Property and Equipment
We account for property and equipment at cost less accumulated depreciation and amortization. We compute
depreciation using the straight-line method over the estimated useful lives of the assets, generally two to five
years. We depreciate buildings over periods up to 25 years. We amortize leasehold improvements over the shorter
of the remaining lease term or the estimated useful lives of the assets. Construction in progress is related to the
construction or development of property (including land) and equipment that have not yet been placed in service
for their intended use. Depreciation for equipment commences once it is placed in service and depreciation for
buildings and leasehold improvements commences once they are ready for their intended use. Land is not
depreciated.
Software Development Costs
We expense software development costs, including costs to develop software products or the software
component of products to be marketed to external users, before technological feasibility of such products is
reached. We have determined that technological feasibility was reached shortly before the release of those
products and as a result, the development costs incurred after the establishment of technological feasibility and
before the release of those products were not material, and accordingly, were expensed as incurred. Software
development costs also include costs to develop software programs to be used solely to meet our internal needs.

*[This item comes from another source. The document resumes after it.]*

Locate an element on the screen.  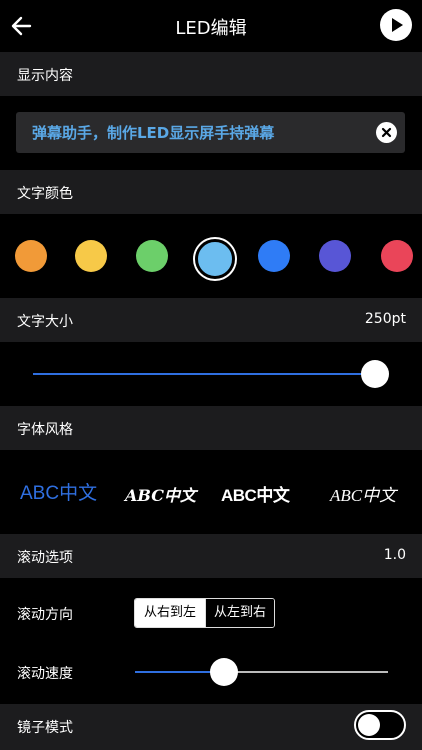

The costs we incurred during the application development stage for these software programs were not material in
the years presented.
Long-Lived Assets Including Goodwill and Other Acquired Intangible Assets
We review property and equipment and intangible assets, excluding goodwill, for impairment whenever events
or changes in circumstances indicate the carrying amount of an asset may not be recoverable. We measure
recoverability of these assets by comparing the carrying amounts to the future undiscounted cash flows the assets
are expected to generate. If property and equipment and intangible assets are considered to be impaired, the
impairment to be recognized equals the amount by which the carrying value of the asset exceeds its fair market
value. We have made no material adjustments to our long-lived assets in any of the years presented. In addition, we
test our goodwill for impairment at least annually or more frequently if events or changes in circumstances
indicate that this asset may be impaired. Our tests are based on our single operating segment and reporting unit
structure. We found no impairment in any of the years presented.
Intangible assets with definite lives are amortized over their estimated useful lives. We amortize our acquired
intangible assets on a straight-line basis with definite lives over periods ranging from one to 12 years.